After a small claims hearing, the court found that neither party met his or her

burden to "prove a cause of action and/or damages on which a judgment could be

awarded." The small claims court thus entered judgment in Estrada's favor on Barahona's

complaint and entered judgment in Barahona's favor on Estrada's cross-complaint.

Three months later, Estrada filed the superior court complaint at issue here. In this

complaint, Estrada alleged the above facts and claimed Barahona breached the parties'

contracts by failing to: (1) pay for storage of the vehicles; (2) pay for maintenance and

3 repair of the vehicles; (3) repay Estrada for payments for the 2013 DMV vehicle

registration; and (4) repay loans made to Barahona for the continuation of her business.

Estrada attached as exhibits certain of the small claims pleadings and judgment.

Estrada also sought a judgment enforcing the liens imposed on Barahona's trucks.

In support, Estrada alleged that he has "provided storage for three . . . trucks and a trailer

at $130.00 per month each; paid for maintenance and repairs on all three vehicles; and

paid the 2013 registration fees so that the vehicles could be operable." He sought

$69,616.37 for alleged repair costs in excess of the liens, and listed each vehicle that

remained on his property. This list was similar to the vehicle list contained in his

declaration in the small claims action (except for one vehicle that had been repossessed

by a lender).

After obtaining relief from a default, Barahona filed a demurrer asserting the

complaint is barred by res judicata. She argued: "Judgment has been entered against . . .

Estrada for damages that were based on truck repair, loans and fees . . . [and] is . . . based

on the same facts and damages that has already been determined."
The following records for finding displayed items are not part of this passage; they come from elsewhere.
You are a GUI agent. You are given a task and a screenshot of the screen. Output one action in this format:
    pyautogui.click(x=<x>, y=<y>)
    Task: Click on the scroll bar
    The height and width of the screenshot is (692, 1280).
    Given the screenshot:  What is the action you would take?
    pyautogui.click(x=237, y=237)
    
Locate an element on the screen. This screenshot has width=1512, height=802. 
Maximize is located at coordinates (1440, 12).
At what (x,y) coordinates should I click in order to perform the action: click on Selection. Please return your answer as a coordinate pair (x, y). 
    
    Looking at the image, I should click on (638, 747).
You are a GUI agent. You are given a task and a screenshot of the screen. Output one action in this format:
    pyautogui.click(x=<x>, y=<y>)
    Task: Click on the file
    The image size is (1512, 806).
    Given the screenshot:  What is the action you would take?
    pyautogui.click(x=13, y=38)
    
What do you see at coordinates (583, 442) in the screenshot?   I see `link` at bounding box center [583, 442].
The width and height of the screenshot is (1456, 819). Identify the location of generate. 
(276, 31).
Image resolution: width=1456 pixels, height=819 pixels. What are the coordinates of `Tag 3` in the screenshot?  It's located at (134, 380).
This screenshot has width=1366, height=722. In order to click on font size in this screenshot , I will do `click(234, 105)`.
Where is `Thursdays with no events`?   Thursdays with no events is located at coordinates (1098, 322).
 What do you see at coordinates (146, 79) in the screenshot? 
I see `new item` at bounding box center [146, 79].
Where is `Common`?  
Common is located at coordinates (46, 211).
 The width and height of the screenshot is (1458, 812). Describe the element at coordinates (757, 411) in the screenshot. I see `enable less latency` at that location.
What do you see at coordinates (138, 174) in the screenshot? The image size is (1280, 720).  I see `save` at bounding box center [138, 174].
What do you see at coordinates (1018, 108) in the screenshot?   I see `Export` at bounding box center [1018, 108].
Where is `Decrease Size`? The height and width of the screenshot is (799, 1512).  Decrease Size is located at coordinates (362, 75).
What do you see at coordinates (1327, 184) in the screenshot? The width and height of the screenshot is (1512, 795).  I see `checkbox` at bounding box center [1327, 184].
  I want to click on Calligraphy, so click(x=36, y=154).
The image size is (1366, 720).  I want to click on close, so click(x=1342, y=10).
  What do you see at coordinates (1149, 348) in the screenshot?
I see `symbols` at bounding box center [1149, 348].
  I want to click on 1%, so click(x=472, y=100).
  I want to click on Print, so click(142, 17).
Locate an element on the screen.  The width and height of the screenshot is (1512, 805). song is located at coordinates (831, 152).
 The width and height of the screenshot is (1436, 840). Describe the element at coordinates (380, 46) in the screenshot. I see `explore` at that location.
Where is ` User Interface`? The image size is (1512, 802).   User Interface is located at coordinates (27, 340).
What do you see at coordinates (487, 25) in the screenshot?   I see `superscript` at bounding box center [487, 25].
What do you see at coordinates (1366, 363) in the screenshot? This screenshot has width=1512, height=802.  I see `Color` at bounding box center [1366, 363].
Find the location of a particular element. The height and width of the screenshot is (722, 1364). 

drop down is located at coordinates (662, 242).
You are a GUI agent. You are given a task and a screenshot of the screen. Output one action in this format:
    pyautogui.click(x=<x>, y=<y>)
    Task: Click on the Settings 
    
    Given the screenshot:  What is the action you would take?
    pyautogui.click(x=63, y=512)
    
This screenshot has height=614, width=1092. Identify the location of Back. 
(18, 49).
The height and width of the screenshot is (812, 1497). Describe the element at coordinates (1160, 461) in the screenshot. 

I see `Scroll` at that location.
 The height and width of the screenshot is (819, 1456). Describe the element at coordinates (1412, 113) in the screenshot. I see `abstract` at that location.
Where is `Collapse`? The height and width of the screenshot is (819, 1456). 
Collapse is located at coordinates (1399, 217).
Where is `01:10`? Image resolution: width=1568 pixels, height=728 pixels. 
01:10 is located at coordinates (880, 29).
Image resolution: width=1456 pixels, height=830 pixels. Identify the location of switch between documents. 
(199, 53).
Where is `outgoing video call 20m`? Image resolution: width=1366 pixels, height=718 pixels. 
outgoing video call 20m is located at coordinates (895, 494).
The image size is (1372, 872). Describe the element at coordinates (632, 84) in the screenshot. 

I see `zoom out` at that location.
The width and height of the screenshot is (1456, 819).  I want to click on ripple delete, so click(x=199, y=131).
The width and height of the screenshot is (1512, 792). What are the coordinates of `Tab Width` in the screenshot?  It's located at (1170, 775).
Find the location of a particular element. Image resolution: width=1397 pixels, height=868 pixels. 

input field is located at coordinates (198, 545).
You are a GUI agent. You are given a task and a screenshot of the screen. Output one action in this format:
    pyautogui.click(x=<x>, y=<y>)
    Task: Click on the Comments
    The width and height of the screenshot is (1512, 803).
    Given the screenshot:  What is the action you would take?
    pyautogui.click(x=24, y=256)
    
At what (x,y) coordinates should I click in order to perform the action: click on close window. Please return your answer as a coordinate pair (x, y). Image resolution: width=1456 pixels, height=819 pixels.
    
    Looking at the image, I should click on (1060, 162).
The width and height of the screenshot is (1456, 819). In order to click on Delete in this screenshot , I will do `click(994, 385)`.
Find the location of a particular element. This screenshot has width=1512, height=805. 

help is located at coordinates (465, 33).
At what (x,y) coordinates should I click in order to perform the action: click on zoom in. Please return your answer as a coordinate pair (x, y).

Estrada countered that the res judicata doctrine is inapplicable because this action

was different from the small claims action. Specifically, Estrada argued that the small

claims case involved only his claims to be reimbursed for payments made to the truck

drivers and various loans made to Barahona, whereas the current action involved

Barahona's failure to pay for truck parking and truck repair/maintenance. After a hearing,

the court sustained the demurrer without leave to amend.

4 Estrada appeals. Barahona did not file a respondent's brief. However, an

appellant has the burden of showing reversible error even in the absence of a respondent's

brief. (See County of Lake v. Antoni (1993) 18 Cal.App.4th 1102, 1104; Cal. Rules of

Court, rule 8.220(a)(2).)

DISCUSSION

I. Review Standards

In reviewing a judgment after a demurrer is sustained without leave to amend, we

examine whether the complaint alleged facts sufficient to state a cause of action under

any legal theory. (Koszdin v. State Comp. Ins. Fund (2010) 186 Cal.App.4th 480, 487.)

We assume the truth of the alleged facts and all facts that may be reasonably inferred

from the allegations. (Evans v. City of Berkeley (2006) 38 Cal.4th 1, 6.) However, we do

not assume the truth of contentions, deductions or conclusions of fact or law. (Ibid.) We

also consider documents properly subject to judicial notice. (See Thaler v. Household

Finance Corp. (2000) 80 Cal.App.4th 1093, 1101.) We apply a de novo review standard,

and are not bound by the court's stated reasons. (Walgreen Co.